Hybrid Search RAG

Project Snapshot

  • Category: Generative AI / Retrieval-Augmented Generation
  • Focus: Hybrid retrieval, search relevance, low-latency RAG
  • Architecture: Modular, API-first, production-ready
  • GitHub: Hybrid Search RAG

Executive Summary

Hybrid Search RAG is a production-ready Retrieval-Augmented Generation system designed to improve answer relevance and robustness by combining sparse keyword-based retrieval with dense semantic search. The system uses Pinecone for scalable vector storage, FastAPI for serving, and Llama 3 hosted on Groq for low-latency, real-time generation.

Problem Statement

Purely embedding-based RAG systems often fail in real-world scenarios due to:

  • Poor handling of exact keywords, numbers, and named entities
  • Reduced recall for short or ambiguous queries
  • Over-reliance on dense similarity leading to missed context
  • Lack of production-grade APIs and persistent storage

Solution Overview

I designed Hybrid Search RAG as a sparse–dense retrieval system that explicitly balances precision and recall before generation.
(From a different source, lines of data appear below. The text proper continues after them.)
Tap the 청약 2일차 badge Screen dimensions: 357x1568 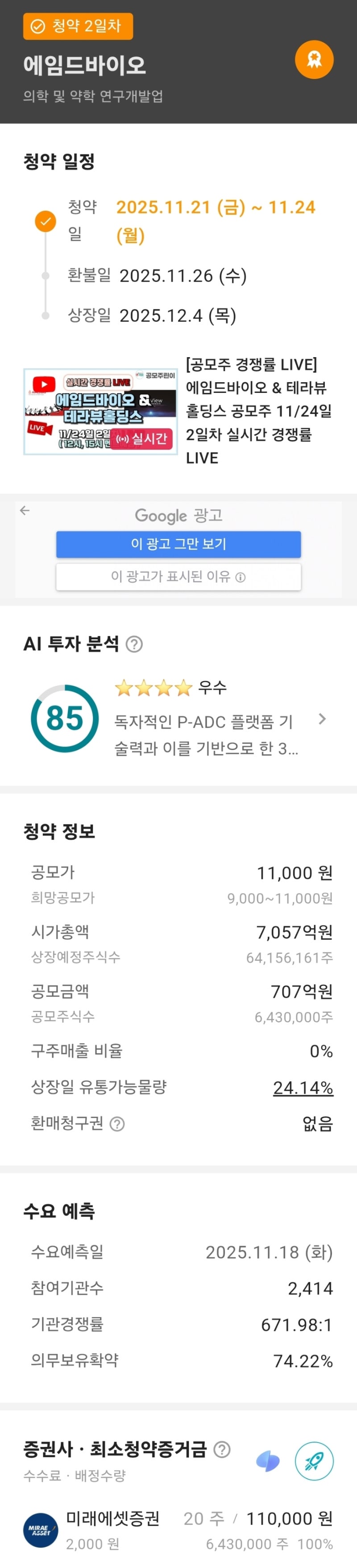(x=78, y=26)
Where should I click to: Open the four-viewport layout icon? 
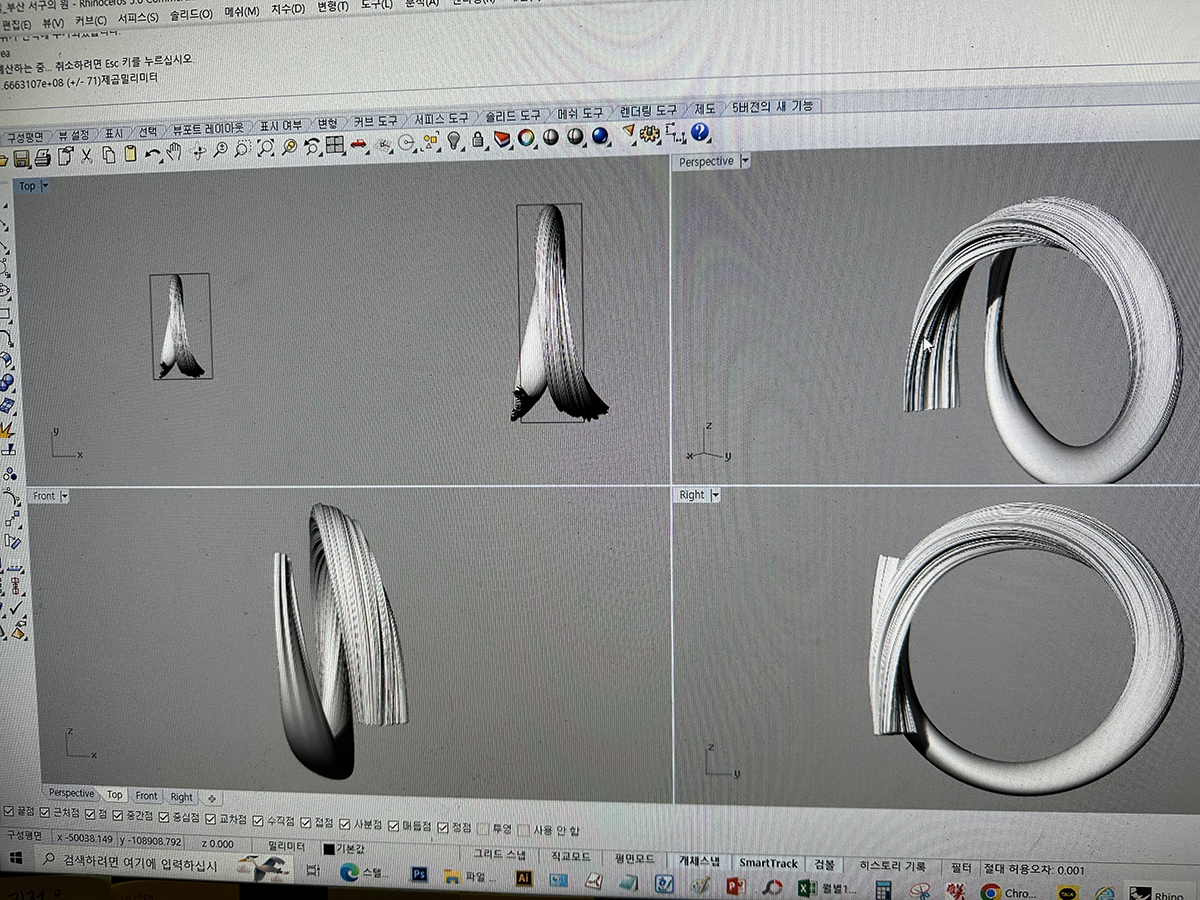[334, 145]
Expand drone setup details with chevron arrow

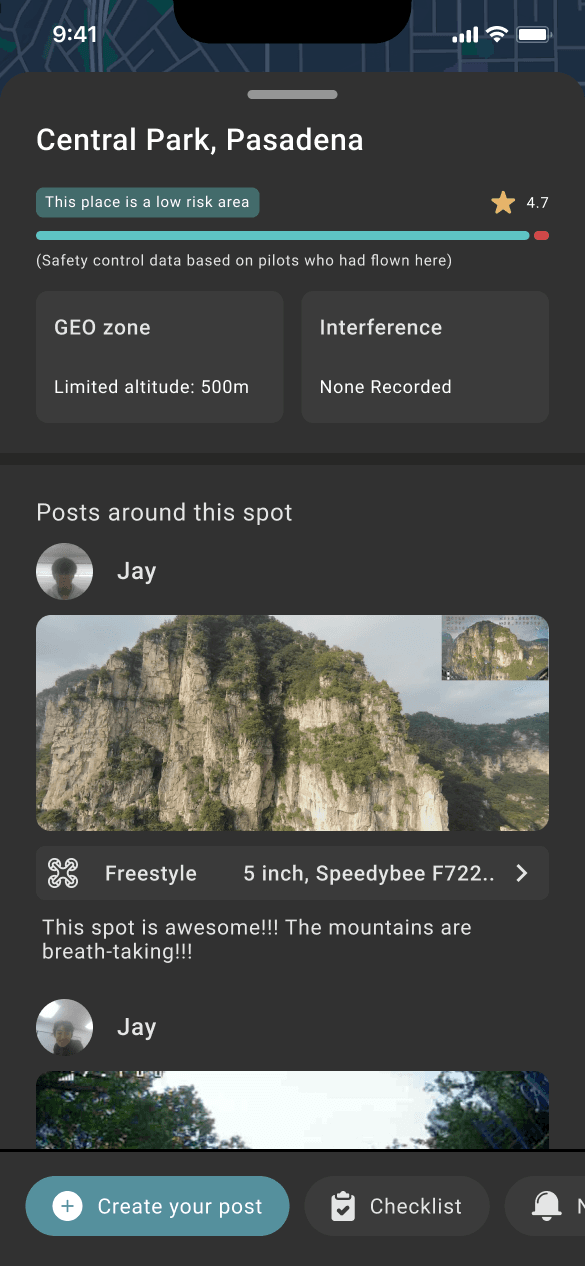point(521,873)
Instead of assuming a single retrieval strategy, the system fuses results from multiple retrievers and serves answers through a production API.

  • BM25-based sparse retrieval for exact keyword matching
  • Dense semantic retrieval backed by Pinecone vector storage
  • Weighted score fusion to combine sparse and dense signals
  • FastAPI-based service for real-time inference

Architecture & Approach

  • Modular Python architecture separating data, retrieval, and generation
  • BM25 retrieval performed in-memory for fast keyword search
  • Pinecone used for persistent, scalable dense vector retrieval
  • Hybrid retriever fuses scores using configurable weighting
  • Llama 3 on Groq used for low-latency, context-grounded generation

Key Capabilities

• Hybrid Sparse–Dense Retrieval

Combines BM25 keyword search with dense semantic retrieval to improve recall and robustness across diverse query types.
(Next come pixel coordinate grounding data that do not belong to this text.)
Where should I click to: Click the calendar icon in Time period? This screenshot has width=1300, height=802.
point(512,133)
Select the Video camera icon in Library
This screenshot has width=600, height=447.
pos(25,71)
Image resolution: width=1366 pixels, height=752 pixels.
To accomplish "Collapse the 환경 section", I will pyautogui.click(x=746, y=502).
• Pinecone-Backed Vector Storage

Uses Pinecone for scalable, persistent vector indexing and low-latency semantic search in production environments.

• API-First Design with FastAPI

Exposes the RAG pipeline through a clean REST API with interactive Swagger documentation.

• Low-Latency LLM Inference

Integrates Llama 3 via Groq to enable fast, real-time response generation suitable for interactive applications.

Impact & Outcomes

  • Improved retrieval recall compared to dense-only approaches
  • More reliable answers for keyword-heavy and factual queries
  • Enabled scalable, persistent retrieval using Pinecone
  • Delivered a deployable RAG system suitable for real-world use

Tech Stack

Languages: Python
Frameworks: FastAPI
LLM: Llama 3 (served via Groq)
Embeddings: Sentence Transformers (MiniLM)
Vector Store: Pinecone
Retrieval: BM25, Hybrid Fusion
Deployment: API-first, production-ready design